Lavoro effettivo e NASpI: la Corte apre a nuove interpretazioni

Una recente sentenza della Cassazione ha cambiato il modo in cui si valuta il “lavoro effettivo” per ottenere la NASpI. Una decisione che ribalta vecchie convinzioni e apre spiragli inattesi per chi perde il lavoro.

Non si parla solo di ore lavorate, ma di tutte quelle giornate che, anche senza prestazione, generano diritti. I dettagli di questa svolta meritano attenzione, perché potrebbero riguardare più persone di quanto si pensi.

Martello giudice e faldone di documenti
Lavoro effettivo e NASpI: la Corte apre a nuove interpretazioni-trading.it

Quando si resta senza lavoro, ogni dettaglio può fare la differenza. Non solo per la situazione economica, ma anche per la possibilità di accedere a forme di sostegno come la NASpI, l’indennità di disoccupazione prevista per chi perde l’occupazione in modo involontario. Uno dei requisiti, fino a poco tempo fa, era aver lavorato almeno trenta giornate “in modo effettivo” nei dodici mesi precedenti. Ma cosa si intende per “effettivo”? È davvero necessario aver svolto una prestazione lavorativa ogni giorno?

Questa è la domanda che si è posta la Cassazione, e la risposta contenuta nella sentenza n. 13558 del 21 maggio 2025 cambia le carte in tavola. La Corte ha chiarito che anche i giorni in cui il lavoratore non ha svolto attività materiale possono essere conteggiati, se in quei giorni c’era comunque diritto alla retribuzione e alla contribuzione. Ferie, permessi retribuiti e pause previste dal contratto non vengono esclusi: fanno parte, a tutti gli effetti, della vita lavorativa.

La Cassazione riscrive le regole del lavoro effettivo

Nel dettaglio, la Corte ha stabilito che il requisito delle 30 giornate di lavoro effettivo si può raggiungere anche includendo i giorni in cui non c’è stata attività concreta, ma durante i quali il lavoratore ha comunque percepito lo stipendio. Il motivo è semplice: questi giorni, pur non essendo produttivi, mantengono vivo il rapporto di lavoro e contribuiscono alla formazione della retribuzione e dei contributi. In altre parole, contano perché sono riconosciuti come parte integrante dell’occupazione.
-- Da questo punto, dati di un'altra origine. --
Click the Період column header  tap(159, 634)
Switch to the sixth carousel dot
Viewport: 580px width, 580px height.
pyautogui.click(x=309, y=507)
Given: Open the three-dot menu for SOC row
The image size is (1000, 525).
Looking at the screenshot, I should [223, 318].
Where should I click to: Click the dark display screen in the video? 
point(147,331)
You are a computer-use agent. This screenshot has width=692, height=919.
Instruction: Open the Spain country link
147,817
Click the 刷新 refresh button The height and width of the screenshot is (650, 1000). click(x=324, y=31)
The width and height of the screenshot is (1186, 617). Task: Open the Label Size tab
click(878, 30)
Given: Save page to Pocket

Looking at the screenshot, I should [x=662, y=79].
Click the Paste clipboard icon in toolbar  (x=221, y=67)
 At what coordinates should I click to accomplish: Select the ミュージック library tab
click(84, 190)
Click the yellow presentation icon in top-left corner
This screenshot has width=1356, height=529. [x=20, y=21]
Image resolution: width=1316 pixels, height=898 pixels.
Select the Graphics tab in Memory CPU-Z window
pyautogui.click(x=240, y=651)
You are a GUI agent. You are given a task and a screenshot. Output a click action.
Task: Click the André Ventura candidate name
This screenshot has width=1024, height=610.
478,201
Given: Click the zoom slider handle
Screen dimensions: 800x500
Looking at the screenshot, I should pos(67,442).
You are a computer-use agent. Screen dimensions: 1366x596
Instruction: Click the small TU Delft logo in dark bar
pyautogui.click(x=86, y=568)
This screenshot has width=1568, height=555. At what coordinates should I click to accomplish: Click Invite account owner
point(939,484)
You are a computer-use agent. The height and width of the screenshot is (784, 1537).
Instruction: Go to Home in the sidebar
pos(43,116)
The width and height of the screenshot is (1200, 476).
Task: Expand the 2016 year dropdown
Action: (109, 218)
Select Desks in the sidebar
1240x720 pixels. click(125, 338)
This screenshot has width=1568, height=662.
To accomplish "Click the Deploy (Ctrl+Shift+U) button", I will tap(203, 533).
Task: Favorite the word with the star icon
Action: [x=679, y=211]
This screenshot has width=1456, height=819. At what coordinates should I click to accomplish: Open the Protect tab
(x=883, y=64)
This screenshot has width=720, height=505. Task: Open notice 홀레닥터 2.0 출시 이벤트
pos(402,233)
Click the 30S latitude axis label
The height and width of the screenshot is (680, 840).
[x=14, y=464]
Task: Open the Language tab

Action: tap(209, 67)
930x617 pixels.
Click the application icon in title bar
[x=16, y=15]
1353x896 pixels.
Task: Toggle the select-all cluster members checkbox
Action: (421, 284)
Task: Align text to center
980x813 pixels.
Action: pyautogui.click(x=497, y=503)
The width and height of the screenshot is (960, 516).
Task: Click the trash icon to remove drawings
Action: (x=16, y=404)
Inoltre, nel calcolo dei dodici mesi precedenti l’inizio della disoccupazione, vanno escluse le sospensioni tutelate per legge, come ad esempio maternità, malattia o cassa integrazione. Questi periodi non interrompono la continuità, ma vengono neutralizzati ai fini del conteggio, lasciando spazio solo ai periodi realmente utili.

Per la Cassazione, l’“effettività” non si misura solo sulla base della presenza fisica al lavoro, ma anche su quella giuridica e retributiva. Una pausa retribuita non è un’assenza: è un diritto che nasce dal contratto e che tutela il lavoratore. E proprio perché quel giorno produce effetti economici e normativi, viene considerato utile per accedere alla NASpI. Non è una forzatura, ma una lettura coerente con il senso della norma e con la realtà del lavoro.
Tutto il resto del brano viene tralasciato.